Find Your Spot is another good one. It walks you through TONS of questions that you might not think of initially.
posted by meindee at 5:52 PM on August 7, 2007

While county seems like an antiquated way to define area. You can find most demographic information via county websites. Also, a good realtor should be able to tell you about the good things in an area since they're trying to sell you the area as well as a home.

Also, most people don't realize that while the western side of washington is trees trees trees, the eastern side is a nice warm desert with decent heat, but no humidity. Nothing in the 200k population density however. Spokane (far east side of WA) might have those numbers, but otherwise you're going to be on the western side of the state.
posted by sethwoodworth at 6:16 PM on August 7, 2007

Access to high-speed internet was a big deal for me. If you can get Verizon's FIOS, you will likely be deliriously happy with it.
posted by Malor at 6:54 PM on August 7, 2007

DataPlace will give you information like population, average income, housing prices, and you can compare it to other places, or to where you live now, to get a sense of what it's like vs. what you're used to.

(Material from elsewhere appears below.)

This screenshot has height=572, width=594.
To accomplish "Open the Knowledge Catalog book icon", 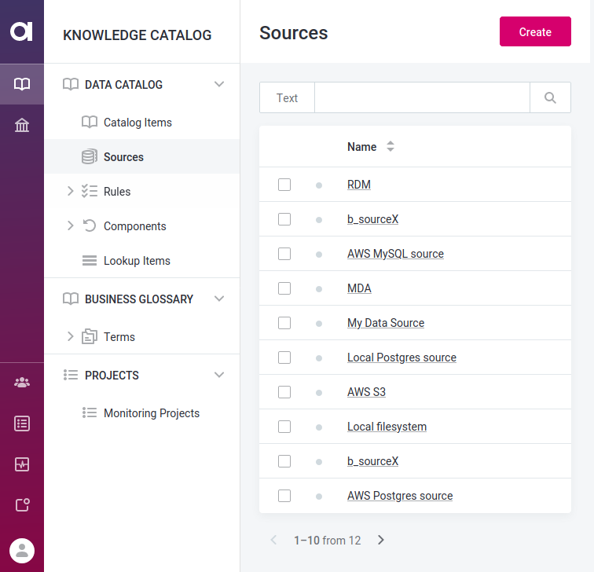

City Data has photos, maps, graphs.
posted by desjardins at 6:57 PM on August 7, 2007

I found the Places Rated Almanac to be invaluable when I planned my cross-country move several years ago. It ranks cities based on nine factors that influence the quality of life (economy, housing, health care, recreation, etc). The most valuable tool in the book for me was the fact that you could weight certain factors as more important when trying to find the best spot for you. For instance, crime rate and education were more important to me than transportation and climate, and I was able to reflect that in my calculations. Good luck!